Teenage drinking has become a growing concern in the U.S as in other parts of the world. The consequences of teenage drinking can affect everyone, and pose enormous health and safety risks. Have a look:

  • Traffic deaths and injuries affect young people more than any other age group

  • Alcohol and/or drug impairment is the major factor in more than 55 percent of motor vehicle crashes leading to death

  • In fact, the use of alcohol is much more prevalent among teens, compared to cigarettes and marijuana.

    Teens often get involved in personal injury cases as a result of drunk driving, which have adverse effects on their lives. Drinking and driving can not only harm the drivers, the passengers, and other people on the road, but it can also get the driver into serious problem. Take the example of the teenager who killed his classmate: He was represented by one of the renowned personal injury lawyer in Ontario, but even the best lawyer was not able to protect him from the punishment (rehabilitation in case of teenagers).

    What Can Parents Do to Stop Drunk Driving Among Teens

    Car accidents are the number one cause of death among teens, and those ages 16 to 19 are the most vulnerable. Older adults are at risk of getting involved in accidents and sued when the BAC level is 0.08 percent or higher; but, teens are at risk at any BAC level. Thus, it is important for teens, as well as their parents, to understand the dangers of drunk driving and how to prevent them.

    As children grow, they have an urge to assert their independence and try taking risks. Teens are fascinated by drinking, but most fail to recognize its effects on their health and the potential risks. The most common reasons why people start drinking at a young age are:
  • Peer pressure

  • Desire for independence

  • Coping with stress

  • According to experts, teens get involved in car accidents due to immaturity that leads to speeding and other risky habits. Moreover, teens often don’t recognize how to respond to emergencies or hazards due to sheer inexperience. Alcohol impairs their thought further, which is why most teenaged drunk drivers end up getting involved in fatal accidents.

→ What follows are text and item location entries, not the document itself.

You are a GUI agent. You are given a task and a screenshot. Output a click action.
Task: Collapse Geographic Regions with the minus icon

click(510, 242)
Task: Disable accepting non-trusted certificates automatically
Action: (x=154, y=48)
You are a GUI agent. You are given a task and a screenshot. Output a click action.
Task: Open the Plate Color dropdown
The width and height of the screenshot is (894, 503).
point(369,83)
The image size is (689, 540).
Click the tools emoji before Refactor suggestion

    In order to help the teens prevent drunk driving, here is what parents can do:

    1. Set Clear Rules

    A study (on more than 1,000 teens) found that teens whose parents set clear expectations regarding their behaviors and keep an eye on their kids, especially when they are coming and going, are less likely to adopt risky behaviors. Stopping your teen from driving won’t help a lot; if you don’t allow them to drive your car, they will drive someone else’s. Encourage them to avoid driving while under the influence of alcohol.

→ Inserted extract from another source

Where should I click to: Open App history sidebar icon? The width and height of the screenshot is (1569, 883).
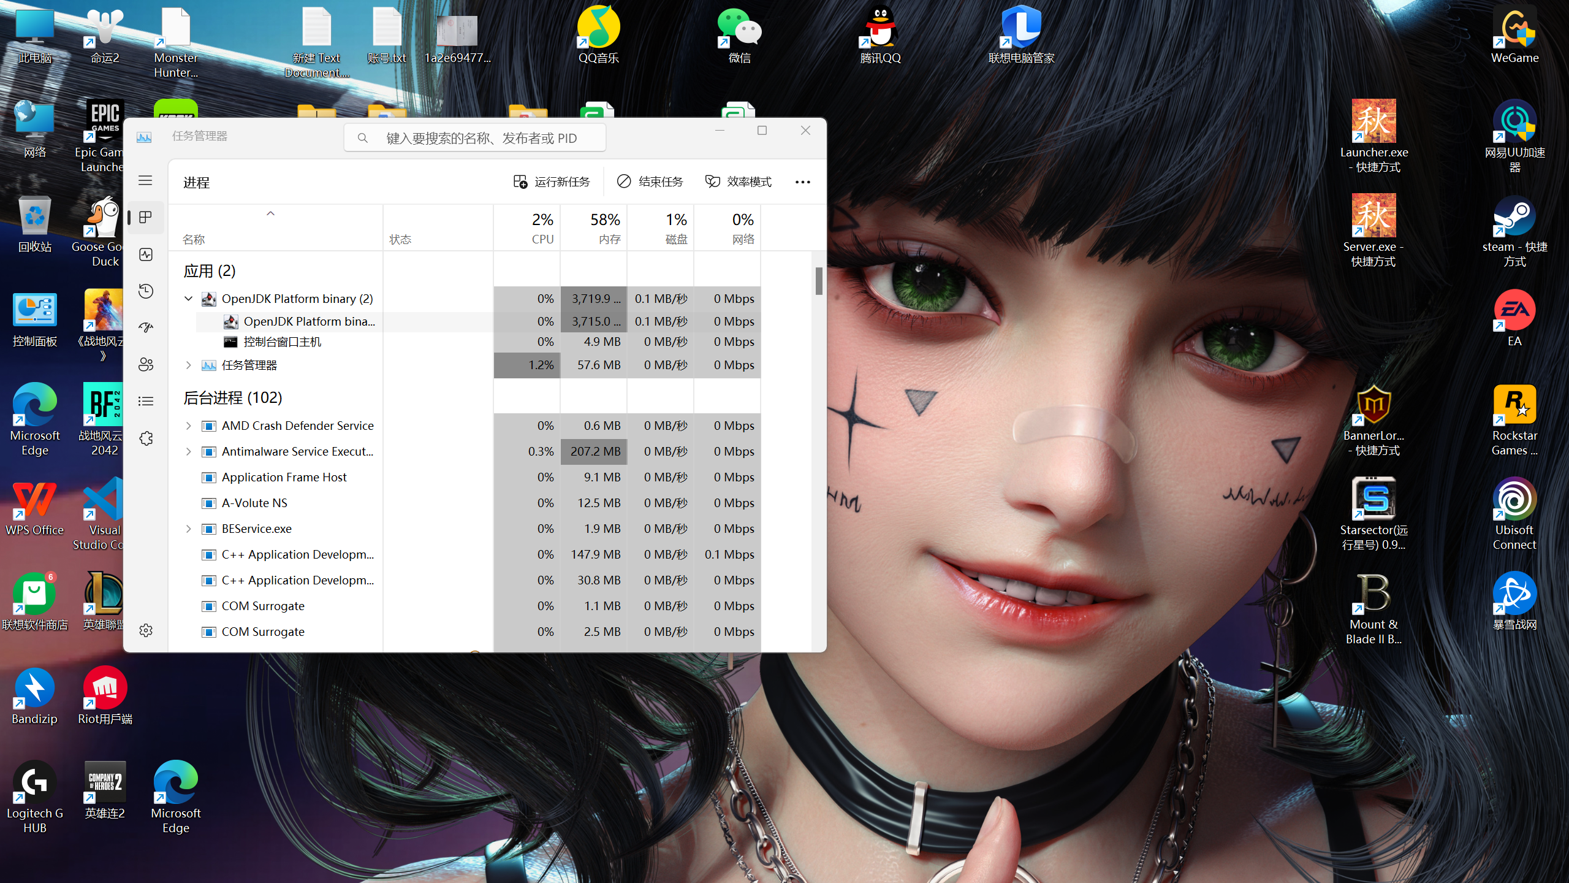coord(146,291)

    2. Help Your Children Understand Drunk Driving Laws

    Teens often get involved in risky behavior without understanding its consequences. As parents, you must communicate with your children clearly and let them know how the law works. The penalties for DUI depend on the kind of damages done. For instance, in Ontario, California if no bodily injury or death results from DUI, then the punishment would include: 

    • 48-hour jail sentence or a 90-day license restriction

    • $390 fine in addition to $1,000 in ordinary penalty assessments

    • Driving rights being blocked for a minimum of 30 days

    The maximum penalty would be $1,000 fine along with $2,600 in penalty assessments; six months jail time and six-month license suspension. 

    3. Avoid Serving Alcohol to Teens

    About 99 percent of parents admit that they would not serve alcohol to their children while at a party; but, 28 percent of teens admit that they were served alcohol while they have been at supervised parties. Even though parents believe that their children attend parties with no alcohol or drugs, half of teens say that alcohol, drugs, or both were available at the parties, according to a survey by the National Center on Addiction and Substance Abuse at Columbia.

    So, it is important for parents to know their teens’ friends and their parents. This way, they can monitor their whereabouts and make sure that they are not served alcohol or drugs.

    4. Have a Safety Plan for Special Occasions

    It is almost impossible to stop teens from attending special occasions like prom night or a graduation party; so, it is best to have a safety plan. Here is what you can do:

    • Hire a limo for a group of teens who will be together during the party

    • Make sure your children have a mobile phone to get in touch with you in case of emergencies

    • Talk to the school authority to reduce the likelihood of drinking while at the party

    • Ask an older sibling to drive them to the party


    Parents play an important role in making their teenage children more responsible toward themselves and their society. It is always possible to save children from the adverse effects of the judicial system with help of experienced attorneys; but, it is always best to teach them how to become responsible before legal help is necessary.

    By being more responsible, teens can not only make themselves safe, but the chances of harming others will also be reduced considerably. Accidents can still happen, even if your teen was not under influence of alcohol. In these cases, you can file a personal injury lawsuit and claim compensation. Stay safe and responsible, and keep others safe as well.